I have a dataframe and each row has up to 4 different pairs of geographic coordinates. The fields that hold them are LAT1 & LONG1, LAT2 & LONG2, LAT3 & LONG3 and LAT4 & LONG4. These vary in completeness - and often some values are NA. I want to create columns "LAT" and "LONG", and populate these columns with the first pair of coordinates in which neither is NA. The order I check will be 1, 2, 3, 4. For example, my data might look like this:
ORD LAT1 LONG1 LAT2 LONG2 LAT3 LONG3 LAT4 LONG4
1 NA NA NA NA 44.65783 -65.86633 44.68800 -65.80183
2 NA NA NA NA 44.67033 -65.81833 44.67333 -65.84767
3 NA NA 44.19133 -63.32017 44.25583 -63.27117 NA NA
4 NA NA 44.25717 NA 44.30950 -63.18617 NA NA
5 NA NA 44.30667 -63.17550 44.35483 -63.08717 NA NA
6 NA NA 44.35433 -63.07267 44.30633 -63.12117 NA NA
and I want to end up with this:
ORD LAT1 LONG1 LAT2 LONG2 LAT3 LONG3 LAT4 LONG4 LAT LONG
1 NA NA NA NA 44.65783 -65.86633 44.68800 -65.80183 44.65783 -65.86633
2 NA NA NA NA 44.67033 -65.81833 44.67333 -65.84767 44.67033 -65.81833
3 NA NA 44.19133 -63.32017 44.25583 -63.27117 NA NA 44.19133 -63.32017
4 NA NA 44.25717 NA 44.30950 -63.18617 NA NA 44.30950 -63.18617
5 NA NA 44.30667 -63.17550 44.35483 -63.08717 NA NA 44.30667 -63.17550
6 NA NA 44.35433 -63.07267 44.30633 -63.12117 NA NA 44.35433 -63.07267
I have actually already achieved this through the following 2 ifelse
blocks, and they are doing exactly what I want:
set_df$LAT <- ifelse(is.na(set_df$LAT1) | is.na(set_df$LONG1),
ifelse(is.na(set_df$LAT2) | is.na(set_df$LONG2),
ifelse(is.na(set_df$LAT3) | is.na(set_df$LONG3), set_df$LAT4,set_df$LAT3),
set_df$LAT2),
set_df$LAT1)
set_df$LONG <- ifelse(is.na(set_df$LAT1) | is.na(set_df$LONG1),
ifelse(is.na(set_df$LAT2) | is.na(set_df$LONG2),
ifelse(is.na(set_df$LAT3) | is.na(set_df$LONG3), set_df$LONG4,set_df$LONG3),
set_df$LONG2),
set_df$LONG1)
So the reason I'm here is that this strikes me as an inefficient way to get my results since I'm essentially identifying the pair of coordinates that I want twice - the first block is capturing only the LAT and the second block grabs the LONG.

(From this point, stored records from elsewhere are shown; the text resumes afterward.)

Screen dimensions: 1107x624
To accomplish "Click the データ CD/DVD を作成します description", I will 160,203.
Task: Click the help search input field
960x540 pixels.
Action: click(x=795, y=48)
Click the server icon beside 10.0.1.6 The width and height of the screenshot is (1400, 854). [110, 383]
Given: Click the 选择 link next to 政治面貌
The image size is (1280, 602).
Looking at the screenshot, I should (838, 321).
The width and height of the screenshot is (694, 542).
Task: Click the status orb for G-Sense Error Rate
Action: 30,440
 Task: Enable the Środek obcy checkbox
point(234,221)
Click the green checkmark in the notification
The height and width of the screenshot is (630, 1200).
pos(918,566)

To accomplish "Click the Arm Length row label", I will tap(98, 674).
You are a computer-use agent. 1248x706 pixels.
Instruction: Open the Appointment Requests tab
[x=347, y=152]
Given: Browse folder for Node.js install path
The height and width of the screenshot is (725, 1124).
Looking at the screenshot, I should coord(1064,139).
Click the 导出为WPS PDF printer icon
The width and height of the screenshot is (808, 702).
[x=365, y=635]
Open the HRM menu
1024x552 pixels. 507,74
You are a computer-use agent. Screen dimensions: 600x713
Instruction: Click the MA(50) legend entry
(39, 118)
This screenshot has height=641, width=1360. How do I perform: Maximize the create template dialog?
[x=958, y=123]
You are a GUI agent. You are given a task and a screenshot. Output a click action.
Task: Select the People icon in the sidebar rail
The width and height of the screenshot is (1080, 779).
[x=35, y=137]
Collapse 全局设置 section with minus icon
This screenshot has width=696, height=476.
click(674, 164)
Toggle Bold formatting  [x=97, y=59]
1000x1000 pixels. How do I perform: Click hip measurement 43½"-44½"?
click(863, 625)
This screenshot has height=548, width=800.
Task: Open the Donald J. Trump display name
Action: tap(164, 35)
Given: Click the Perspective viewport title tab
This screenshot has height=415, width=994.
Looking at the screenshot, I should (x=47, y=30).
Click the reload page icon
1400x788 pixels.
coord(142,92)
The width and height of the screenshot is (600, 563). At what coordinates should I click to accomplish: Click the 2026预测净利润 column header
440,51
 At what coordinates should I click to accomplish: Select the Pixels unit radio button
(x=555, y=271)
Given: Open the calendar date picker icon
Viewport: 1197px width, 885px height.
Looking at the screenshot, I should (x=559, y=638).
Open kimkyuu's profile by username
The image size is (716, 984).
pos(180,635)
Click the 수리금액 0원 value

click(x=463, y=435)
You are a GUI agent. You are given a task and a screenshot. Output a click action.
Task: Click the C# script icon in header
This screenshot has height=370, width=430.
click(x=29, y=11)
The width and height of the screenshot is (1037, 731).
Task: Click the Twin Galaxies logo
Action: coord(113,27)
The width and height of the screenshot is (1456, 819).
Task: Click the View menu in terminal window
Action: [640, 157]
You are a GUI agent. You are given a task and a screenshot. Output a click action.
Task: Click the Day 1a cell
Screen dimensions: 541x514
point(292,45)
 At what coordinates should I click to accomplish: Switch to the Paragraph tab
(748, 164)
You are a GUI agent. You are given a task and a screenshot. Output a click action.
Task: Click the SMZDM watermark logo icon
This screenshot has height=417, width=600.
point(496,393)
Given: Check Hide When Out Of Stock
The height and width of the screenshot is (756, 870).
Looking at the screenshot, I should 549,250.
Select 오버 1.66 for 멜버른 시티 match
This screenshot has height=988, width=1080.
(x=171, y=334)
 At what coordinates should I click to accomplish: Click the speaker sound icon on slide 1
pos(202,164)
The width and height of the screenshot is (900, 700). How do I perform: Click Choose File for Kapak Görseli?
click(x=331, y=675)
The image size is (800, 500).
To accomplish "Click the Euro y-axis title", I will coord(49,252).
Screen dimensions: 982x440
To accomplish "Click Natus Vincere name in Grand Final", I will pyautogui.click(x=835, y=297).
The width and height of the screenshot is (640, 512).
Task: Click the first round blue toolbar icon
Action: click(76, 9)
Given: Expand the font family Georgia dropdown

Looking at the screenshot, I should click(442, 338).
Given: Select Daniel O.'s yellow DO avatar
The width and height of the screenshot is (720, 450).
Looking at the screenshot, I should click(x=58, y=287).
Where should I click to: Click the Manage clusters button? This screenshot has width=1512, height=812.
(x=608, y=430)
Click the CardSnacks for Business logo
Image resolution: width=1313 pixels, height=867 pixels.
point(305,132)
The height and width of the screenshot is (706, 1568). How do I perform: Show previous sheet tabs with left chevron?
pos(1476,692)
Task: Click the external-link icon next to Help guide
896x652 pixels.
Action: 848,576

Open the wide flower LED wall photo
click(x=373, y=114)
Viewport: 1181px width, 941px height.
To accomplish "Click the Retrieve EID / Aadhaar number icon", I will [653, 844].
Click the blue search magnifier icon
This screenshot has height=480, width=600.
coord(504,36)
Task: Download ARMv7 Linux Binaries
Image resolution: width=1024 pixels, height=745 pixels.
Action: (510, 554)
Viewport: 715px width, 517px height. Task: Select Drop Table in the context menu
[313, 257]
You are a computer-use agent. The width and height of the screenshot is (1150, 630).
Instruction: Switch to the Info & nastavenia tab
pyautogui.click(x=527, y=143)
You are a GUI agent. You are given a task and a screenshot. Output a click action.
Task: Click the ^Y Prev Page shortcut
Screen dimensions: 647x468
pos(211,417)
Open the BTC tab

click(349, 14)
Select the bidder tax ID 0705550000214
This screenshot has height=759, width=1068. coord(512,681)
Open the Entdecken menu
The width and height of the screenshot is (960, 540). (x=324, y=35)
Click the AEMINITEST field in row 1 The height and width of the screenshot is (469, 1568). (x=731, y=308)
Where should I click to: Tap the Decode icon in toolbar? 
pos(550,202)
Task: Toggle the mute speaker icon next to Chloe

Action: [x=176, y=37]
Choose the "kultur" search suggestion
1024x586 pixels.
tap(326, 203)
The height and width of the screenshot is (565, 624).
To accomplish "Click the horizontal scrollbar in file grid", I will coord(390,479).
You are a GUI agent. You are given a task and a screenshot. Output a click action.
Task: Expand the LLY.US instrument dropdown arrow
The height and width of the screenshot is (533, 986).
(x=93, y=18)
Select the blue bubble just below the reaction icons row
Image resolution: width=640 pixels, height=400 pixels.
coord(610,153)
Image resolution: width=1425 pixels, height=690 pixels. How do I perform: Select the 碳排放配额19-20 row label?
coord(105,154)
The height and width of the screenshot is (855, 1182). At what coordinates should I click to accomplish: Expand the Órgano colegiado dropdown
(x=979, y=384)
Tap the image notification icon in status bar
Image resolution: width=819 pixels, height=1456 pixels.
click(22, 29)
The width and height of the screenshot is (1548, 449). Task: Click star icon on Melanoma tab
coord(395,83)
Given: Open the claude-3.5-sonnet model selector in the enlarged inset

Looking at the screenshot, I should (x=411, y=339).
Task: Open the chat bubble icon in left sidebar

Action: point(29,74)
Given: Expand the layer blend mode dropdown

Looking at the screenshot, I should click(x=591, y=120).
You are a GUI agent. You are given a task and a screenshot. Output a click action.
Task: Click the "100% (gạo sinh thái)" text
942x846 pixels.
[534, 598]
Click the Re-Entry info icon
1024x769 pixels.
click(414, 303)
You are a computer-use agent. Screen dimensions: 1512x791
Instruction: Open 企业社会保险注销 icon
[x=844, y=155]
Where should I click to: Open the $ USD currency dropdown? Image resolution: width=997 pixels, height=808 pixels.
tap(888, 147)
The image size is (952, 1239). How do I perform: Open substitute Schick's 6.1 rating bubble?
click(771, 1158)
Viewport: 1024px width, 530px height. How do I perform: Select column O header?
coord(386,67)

Is there a way I can grab both values and pop them into the new columns at once? I would vastly prefer only base R solutions.
edit: Here it is using @user2974951's method, but with named fields and desired output:
tmp=apply(set_df,1,function(x){
if (!is.na(x["LAT1"]) & !is.na(x["LONG1"])) {return(c(x[test1="LAT1"],x["LONG1"]))}
else if (!is.na(x["LAT2"]) & !is.na(x["LONG2"])) {return(c(x["LAT2"],x["LONG2"]))}
else if (!is.na(x["LAT3"]) & !is.na(x["LONG3"])) {return(c(x["LAT3"],x["LONG3"]))}
else {return(c(x["LAT4"],x["LONG4"]))}
})
set_df = cbind(set_df,t(tmp))
colnames(set_df)[colnames(set_df)=="1"] <- "LAT"
colnames(set_df)[colnames(set_df)=="2"] <- "LONG"